Data shown
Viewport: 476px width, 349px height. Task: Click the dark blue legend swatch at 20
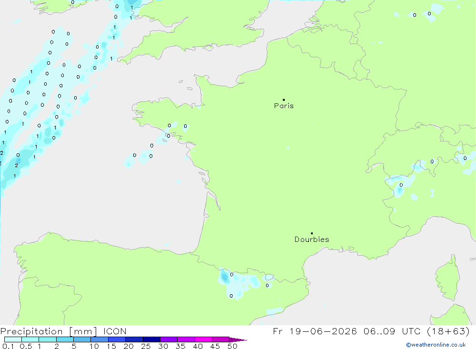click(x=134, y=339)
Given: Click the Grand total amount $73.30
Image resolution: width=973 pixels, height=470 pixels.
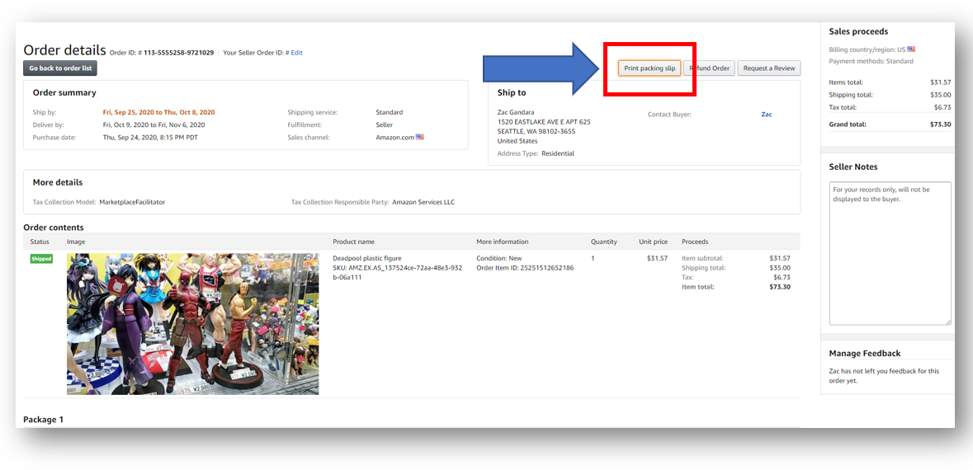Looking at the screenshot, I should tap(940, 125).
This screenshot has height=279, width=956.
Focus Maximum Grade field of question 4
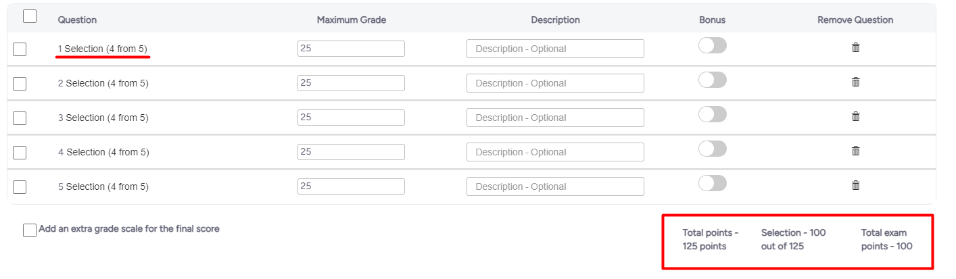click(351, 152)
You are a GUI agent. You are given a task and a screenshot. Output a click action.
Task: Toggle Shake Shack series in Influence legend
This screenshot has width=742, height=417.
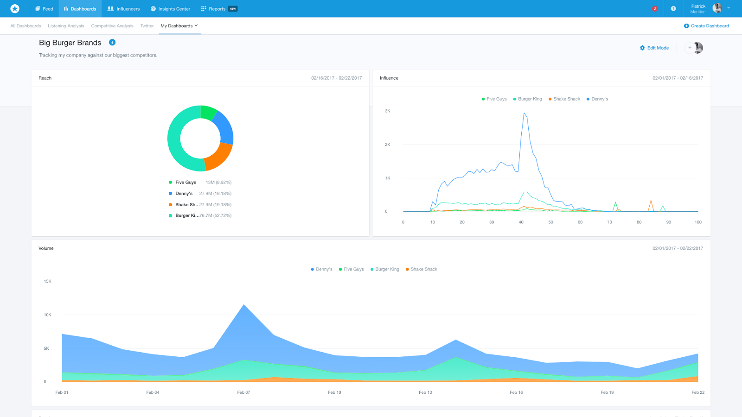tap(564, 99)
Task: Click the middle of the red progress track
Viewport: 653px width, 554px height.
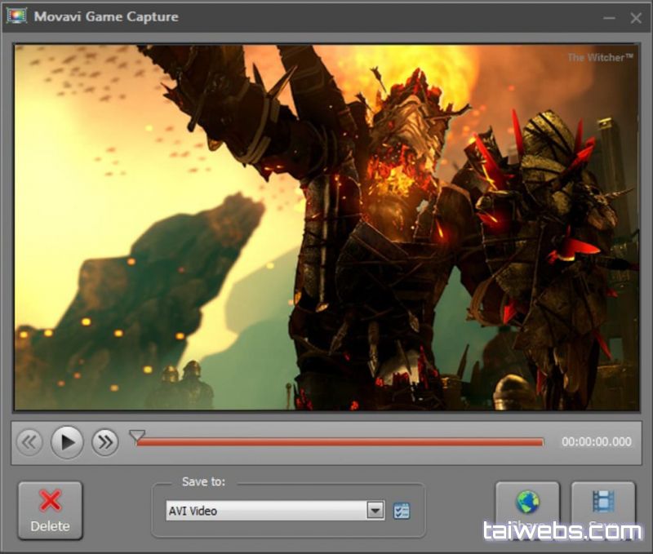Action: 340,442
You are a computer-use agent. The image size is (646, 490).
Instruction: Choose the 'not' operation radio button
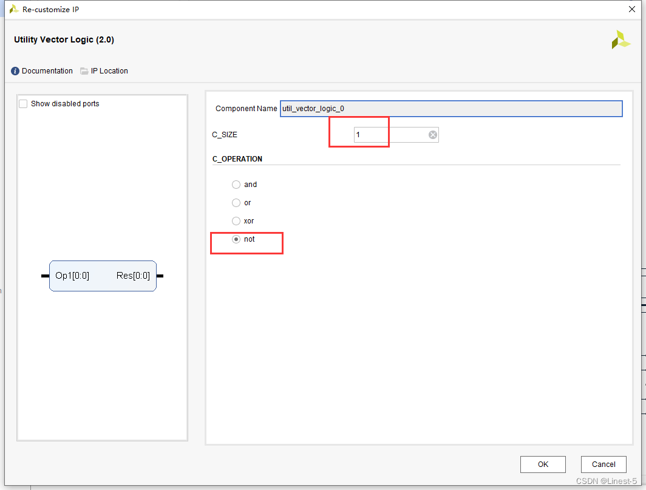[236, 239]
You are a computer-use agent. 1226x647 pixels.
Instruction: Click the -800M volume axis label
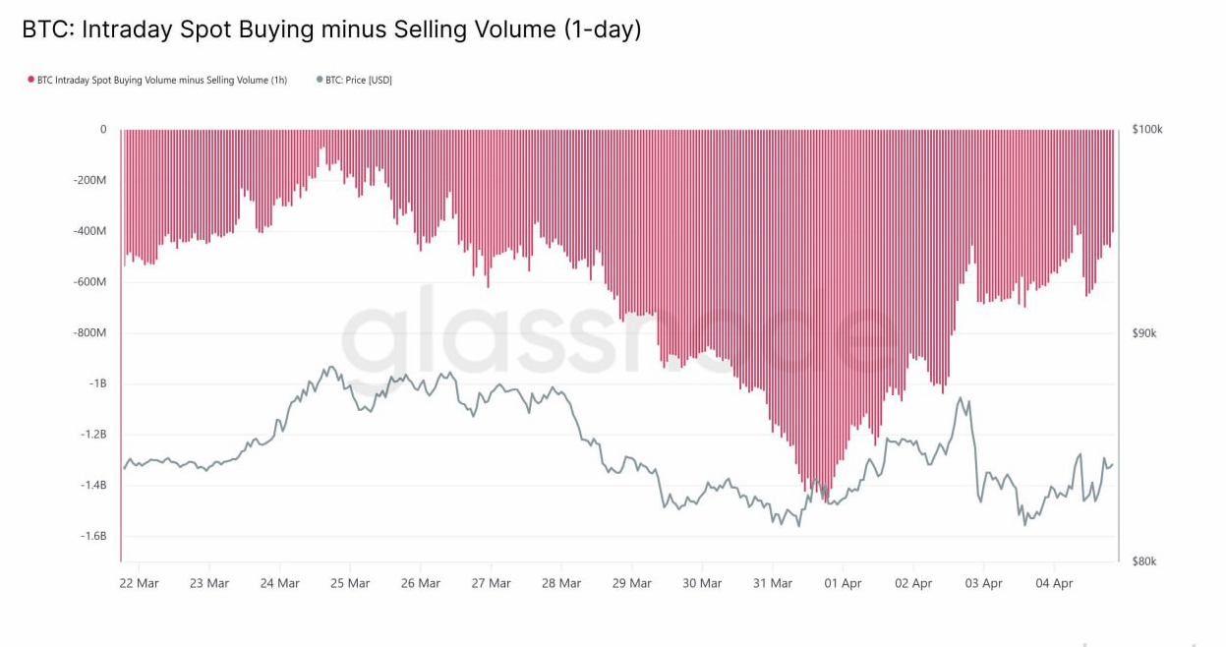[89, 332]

...

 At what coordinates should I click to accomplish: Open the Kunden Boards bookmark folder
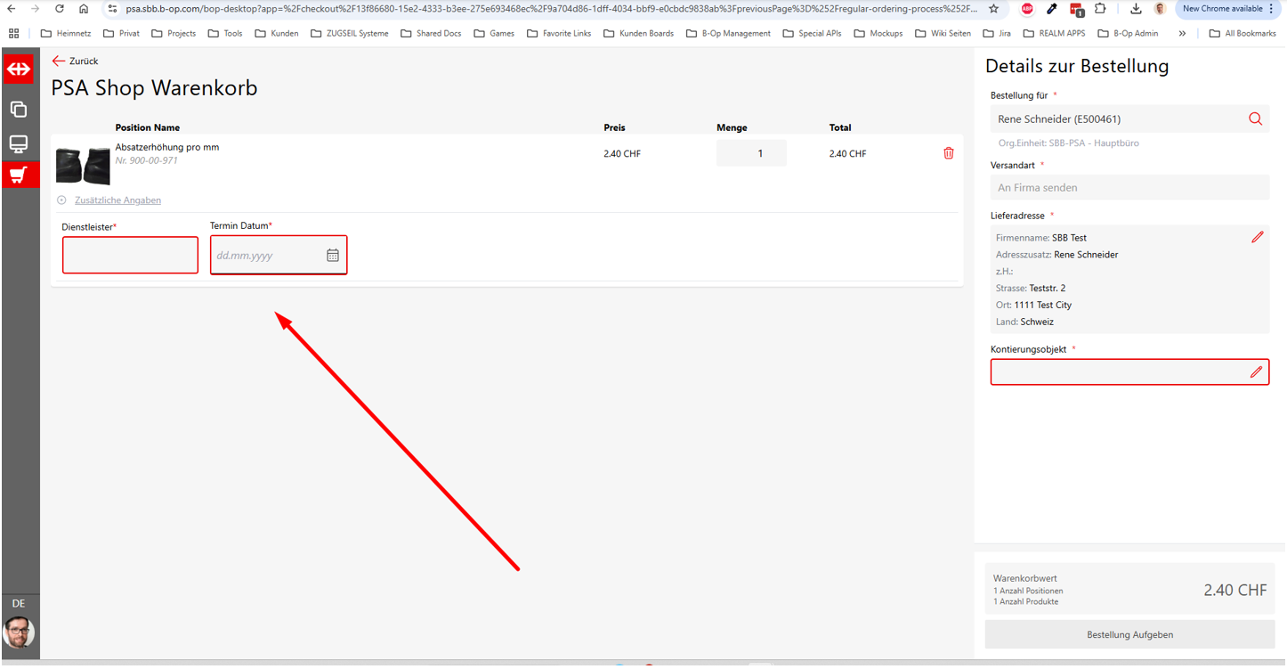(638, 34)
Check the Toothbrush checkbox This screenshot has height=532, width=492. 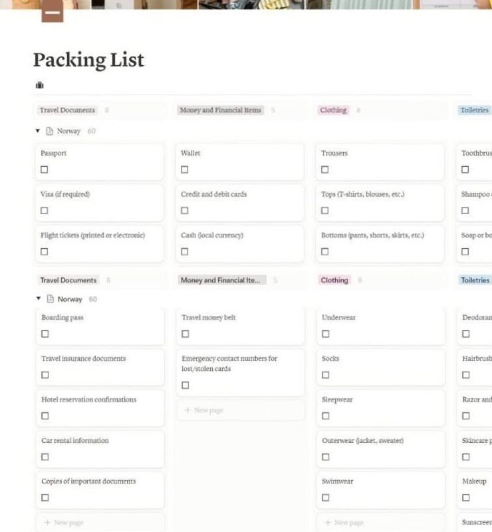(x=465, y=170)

What needs to be done
Each line of the entries that contains the word "agent" should be listed.

Solution for this problem
You are a GUI agent. You are given a task and a screenshot. Output a click action.
You are a computer-use agent. The image size is (646, 490).
You are a computer-use agent. 1226x647 pixels.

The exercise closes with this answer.